The newest Hopper chip is coming in December
NVIDIA announced at a media briefing on Nov. 14 that platforms built with the H200 NVL PCIe GPU will be available in December 2024. Enterprise customers can refer to an Enterprise Reference Architecture for the H200 NVL. Purchasing the new GPU at an enterprise scale will come with a five-year subscription for the NVIDIA AI Enterprise service.
Dion Harris, NVIDIA’s director of accelerated computing, said at the briefing that the H200 NVL is ideal for data centers with lower power — under 20kW — and air-cooled accelerator rack designs.

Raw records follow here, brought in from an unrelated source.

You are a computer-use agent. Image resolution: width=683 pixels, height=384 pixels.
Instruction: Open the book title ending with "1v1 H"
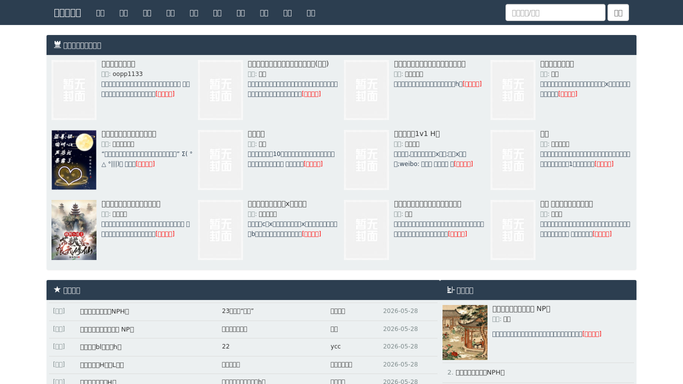417,134
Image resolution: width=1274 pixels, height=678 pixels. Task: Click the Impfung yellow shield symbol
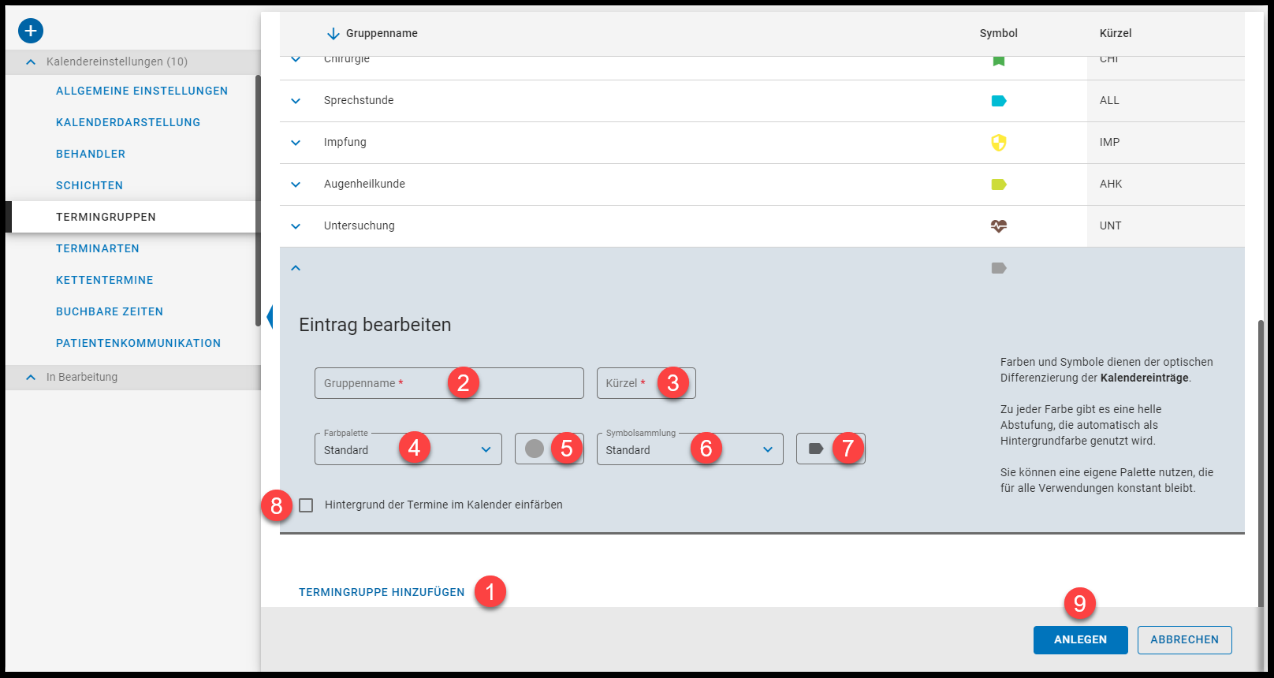point(998,143)
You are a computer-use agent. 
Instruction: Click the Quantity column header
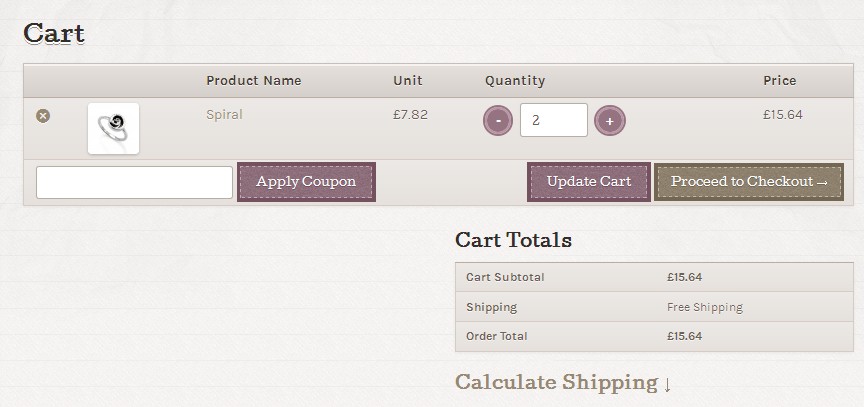pyautogui.click(x=515, y=81)

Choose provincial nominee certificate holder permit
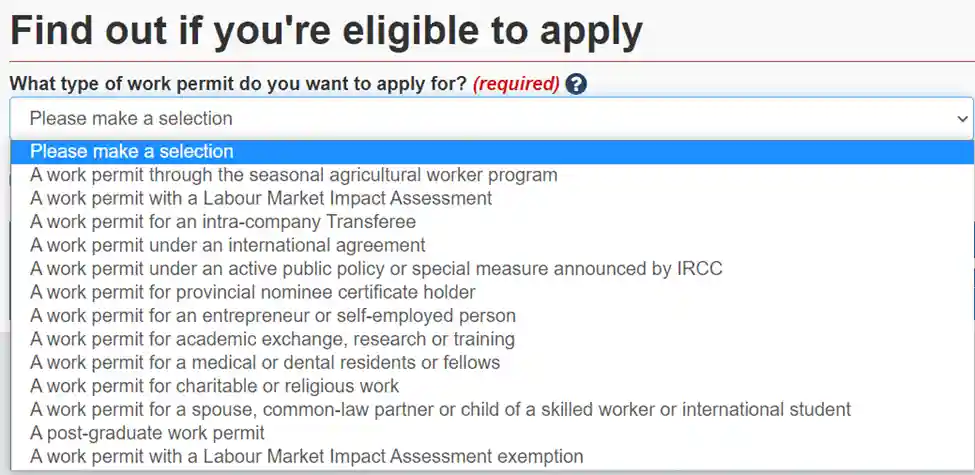(x=491, y=292)
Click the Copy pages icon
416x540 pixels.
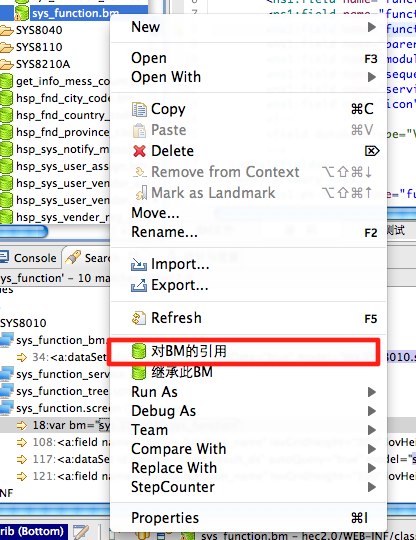click(139, 109)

The H200 NVL is targeted toward low-power HPC and AI workloads. Image: NVIDIA
“Companies can fine-tune LLMs within a few hours” with the upcoming GPU, Harris said.
H200 NVL shows a 1.5x memory increase and 1.2x bandwidth increase over NVIDIA H100 NVL, the company said.
Dell Technologies, Hewlett Packard Enterprise, Lenovo, and Supermicro will support the new PCIe GPU. It will also appear in platforms from Aivres, ASRock Rack, GIGABYTE, Inventec, MSI, Pegatron, QCT, Wistron, and Wiwynn.
SEE: Companies like Apple are working hard to create a workforce of chip makers.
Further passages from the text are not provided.